La qualification des médecins qui effectuent les prestations n’est pas davantage contrôlée. Ces médecins, Belges et non-Belges, sont d’ailleurs tenus, en tout état de cause, de se présenter à la Commission médicale provinciale de tutelle (art. 37 de l’arrêté royal n° 78 du 10-11-1967) et de s’inscrire auprès de l’Ordre des médecins de la province où ils vont pratiquer, même si leur activité est sporadique. Or, cette prise de contact n’a pas lieu. On ne sait donc rien sur leur formation et l’authenticité de leur diplôme et ils se rendent coupables d’exercice illégal de l’art médical. Il est fréquent que des médecins étrangers, qui n’ont pas suivi la moindre formation esthétique spécifique, viennent plusieurs jours par mois déployer leur activité lucrative comme des cow-boys dans les centres d’esthétique. Comme il n’y a pas d’intervention de l’INAMI et que tout se règle ‘en noir’, il n’y a pas de contrôle à cet égard non plus.

La Commission médicale provinciale ou l’Ordre des médecins ne peut intervenir que si une plainte est déposée. En l’occurrence, l’absence de texte réglementaire clair, fait obstacle à l’exécution optimale de leurs missions.

3.Les produits administrés sont déterminés par le praticien et commandés par lui dans les pays où ils sont disponibles. Certains de ces produits sont approuvés pour traiter une pathologie déterminée, mais le secteur esthétique les utilise à des fins détournées. Des compositions et dosages différents sont également utilisés, ce qui complique encore l’évaluation de la sécurité du produit.

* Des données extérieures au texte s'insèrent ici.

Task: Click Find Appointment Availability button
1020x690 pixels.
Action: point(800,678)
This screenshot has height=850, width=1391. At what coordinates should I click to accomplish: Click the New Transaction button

Le Lipostabil (de la firme Sanofi-Aventis), par exemple, peut être indiqué pour le traitement aigu de l’embolie graisseuse, mais n’est en aucun cas autorisé pour la lipolyse esthétique. Le fabricant met du reste en garde contre l’administration sous-cutanée du produit. Celui-ci contient, d’une part, un composant qui détruit la paroi cellulaire des cellules graisseuses et, d’autre part, une substance qui liquéfie la graisse par émulsion. Aucune étude scientifique sérieuse n’a étudié en détail la destruction et l’élimination de ces substances du corps. Les preuves scientifiques de la sûreté et de l’efficacité de la lipolyse sont quasi inexistantes. Aux Etats-Unis, la Food and Drug Administration (FDA) désapprouve cette thérapie. Au Royaume-Uni, les assureurs refusent d’assurer les médecins qui pratiquent la lipolyse.

5. Un cadre légal s’impose donc afin de réglementer le fonctionnement des centres d’esthétique. S’agissant d’un traitement de courte durée, la réglementation existante relative aux hôpitaux de jour (arrêté royal du 25-11-1997) constituera un bon point de départ à cet effet. Nous analysons également la réglementation internationale.

Comme je vous l’indiquais lors de la présentation de ma note de politique générale, au vu des propositions de loi déposées lors de la précédente législature, j’ai décidé de laisser l’initiative au parlement. Néanmoins, si tel n’était pas le cas, je reprendrai l’initiative législative dans ce dossier.

Votre question est effectivement d’une grande actualité et je puis vous assurer que je prends très à cœur de suivre ce dossier.